Elle n’en a pas besoin pour le moment car son “business model” fonctionne. L’environnement n’a pas encore eu un réel impact sur ses opérations quotidiennes. Mais que ce soit pour la FIS ou tout le monde, l’horloge tourne. Plus le temps passera, plus ce sera pressant. Si on s’y prend à l’avance, les changements à mettre en place se feront sur une plus longue période et l’adaptation sera plus aisée.

C’est également dans cette optique que vous avez choisi de devenir délégué des athlètes auprès de la FIS?

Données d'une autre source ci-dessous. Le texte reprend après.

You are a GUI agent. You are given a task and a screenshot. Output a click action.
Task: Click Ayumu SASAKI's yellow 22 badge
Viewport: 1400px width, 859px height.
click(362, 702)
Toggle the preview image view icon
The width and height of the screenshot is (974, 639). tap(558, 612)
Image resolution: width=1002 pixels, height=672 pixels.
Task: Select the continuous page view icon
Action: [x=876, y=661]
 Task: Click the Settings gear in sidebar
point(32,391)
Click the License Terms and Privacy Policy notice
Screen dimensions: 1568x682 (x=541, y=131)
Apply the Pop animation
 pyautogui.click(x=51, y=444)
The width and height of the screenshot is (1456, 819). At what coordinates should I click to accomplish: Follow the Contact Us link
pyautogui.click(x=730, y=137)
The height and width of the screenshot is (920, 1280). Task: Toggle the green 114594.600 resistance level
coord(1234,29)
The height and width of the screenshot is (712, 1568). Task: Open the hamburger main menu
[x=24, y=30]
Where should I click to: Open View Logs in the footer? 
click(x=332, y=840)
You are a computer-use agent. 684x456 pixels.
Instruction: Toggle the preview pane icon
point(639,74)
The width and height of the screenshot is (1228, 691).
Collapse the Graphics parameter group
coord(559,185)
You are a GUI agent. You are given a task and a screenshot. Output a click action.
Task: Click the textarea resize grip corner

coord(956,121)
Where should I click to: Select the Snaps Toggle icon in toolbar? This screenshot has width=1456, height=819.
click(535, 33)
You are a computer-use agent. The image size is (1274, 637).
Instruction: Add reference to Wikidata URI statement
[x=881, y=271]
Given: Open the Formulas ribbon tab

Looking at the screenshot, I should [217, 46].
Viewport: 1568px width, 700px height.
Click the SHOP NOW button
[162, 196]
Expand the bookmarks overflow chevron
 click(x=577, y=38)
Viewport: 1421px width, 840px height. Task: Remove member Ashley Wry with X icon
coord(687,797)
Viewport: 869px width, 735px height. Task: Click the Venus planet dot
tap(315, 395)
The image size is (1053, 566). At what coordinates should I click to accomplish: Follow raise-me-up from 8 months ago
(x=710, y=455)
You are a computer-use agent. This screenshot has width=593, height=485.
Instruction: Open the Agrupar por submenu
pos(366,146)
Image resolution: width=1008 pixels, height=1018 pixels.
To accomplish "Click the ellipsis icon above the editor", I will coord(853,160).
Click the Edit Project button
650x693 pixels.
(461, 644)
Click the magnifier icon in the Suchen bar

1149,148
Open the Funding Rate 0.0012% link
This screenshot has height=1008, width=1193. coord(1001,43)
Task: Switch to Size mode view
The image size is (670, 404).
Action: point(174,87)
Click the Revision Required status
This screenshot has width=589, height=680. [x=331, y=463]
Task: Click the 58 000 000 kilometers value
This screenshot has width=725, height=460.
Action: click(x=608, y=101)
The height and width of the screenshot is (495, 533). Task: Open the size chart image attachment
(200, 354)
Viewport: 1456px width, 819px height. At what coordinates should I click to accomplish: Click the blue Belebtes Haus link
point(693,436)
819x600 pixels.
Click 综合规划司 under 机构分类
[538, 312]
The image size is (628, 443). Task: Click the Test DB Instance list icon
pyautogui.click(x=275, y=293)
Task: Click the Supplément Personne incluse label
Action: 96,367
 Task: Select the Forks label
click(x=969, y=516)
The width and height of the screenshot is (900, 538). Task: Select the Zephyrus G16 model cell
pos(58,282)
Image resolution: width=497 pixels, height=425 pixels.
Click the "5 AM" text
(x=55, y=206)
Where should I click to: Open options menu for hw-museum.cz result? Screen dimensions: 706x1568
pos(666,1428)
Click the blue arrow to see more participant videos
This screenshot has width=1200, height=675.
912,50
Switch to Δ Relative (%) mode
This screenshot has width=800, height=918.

Ce n’était pas une question uniquement centrée sur la problématique climatique. Mais c’est un thème que je souhaiterais aborder avec les athlètes et voir ce qu’il est possible de faire avec la FIS (ndlr: Daniel Yule devrait bientôt savoir s’il est élu comme délégué des athlètes auprès de la FIS).

Comment avez-vous choisi l’association que vous parrainez?

C’est une association issue des sports de neige. Ce qui me plaît, c’est qu’elle met l’accent sur l’information et l’éducation sur ces thèmes environnementaux. Plus nous sommes informés, plus nous sommes sensibilisés et nous nous rendons compte des problèmes auxquels nous devons faire face.

Skier, non pas uniquement pour vous, mais pour quelque chose qui vous tient à cœur, ça donne une motivation supplémentaire pour performer?

Vous savez au départ, je ne pense pas au prize-money, je suis là pour la performance. Simplement, après la course, il y aura une autre satisfaction d’avoir réalisé un bon résultat. Après, je n’ai pas davantage de pression et si, malheureusement, je venais à être éliminé à deux reprises, je ferais un don. L’objectif est d’illustrer mon action.